-- PROVIDED TEXT follows --

I’m tired of these college intuitions complain about cheating during COVID because people have scholarships, and tons of money lost on the line if they flunk a class.
Also because of COVID there are not much tutors available to help if you. Unless you spend more money for a third party tutor.
Spending 100x on professors, teaching aids, teaching materials, tutors, etc, would be a no-brainer to me. Flipping the format of the classes so that lectures are pre-recorded and available for free, then class room time spent doing problems and discussions. I would probably do something like 1 month "semesters" where if you failed to get it on the first pass, you would have to start that period over again, instead of the entire class. I mean, there is tons of obvious low hanging fruit that one could do to improve the "teach the next generation" function of colleges, but colleges (and schools more broadly) in America aren't really trying to do that, like, at all.
This is basically what lectures are like with good professors at a good university. Active discussions, group work, etc., even for classes like calc that can be taught much more easily as infodump lectures.

-- PROVIDED TEXT concluded --
-- RAW DATA follows --

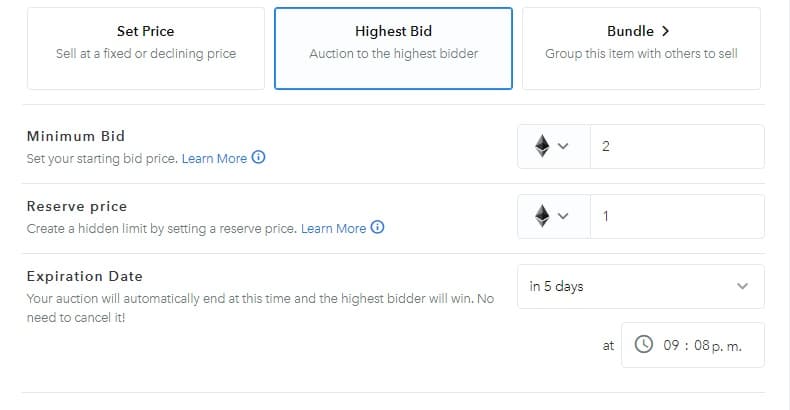Expand the Reserve price currency chevron
This screenshot has width=790, height=410.
pyautogui.click(x=563, y=216)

-- RAW DATA concluded --

== COMPLETE THE FOLLOWING ==
A: Write out the part of the college discussion that begins at the words "Spending 100x on" and stops after "as infodump lectures.".
B: Answer these questions from the college discussion:
(i) Under the idea of 1 month "semesters," what would someone who failed to get it on the first pass have to do?
(ii) Which class is named as one that can be taught much more easily as infodump lectures?
(iii) With few tutors available because of COVID, what kind of tutor would someone have to spend more money on?
Use only the college discussion, not the material.

== RESULTS FOR EACH TASK ==
A:
Spending 100x on professors, teaching aids, teaching materials, tutors, etc, would be a no-brainer to me. Flipping the format of the classes so that lectures are pre-recorded and available for free, then class room time spent doing problems and discussions. I would probably do something like 1 month "semesters" where if you failed to get it on the first pass, you would have to start that period over again, instead of the entire class. I mean, there is tons of obvious low hanging fruit that one could do to improve the "teach the next generation" function of colleges, but colleges (and schools more broadly) in America aren't really trying to do that, like, at all.
This is basically what lectures are like with good professors at a good university. Active discussions, group work, etc., even for classes like calc that can be taught much more easily as infodump lectures.

B:
(i) Start that period over again, instead of the entire class.
(ii) Calc.
(iii) A third party tutor.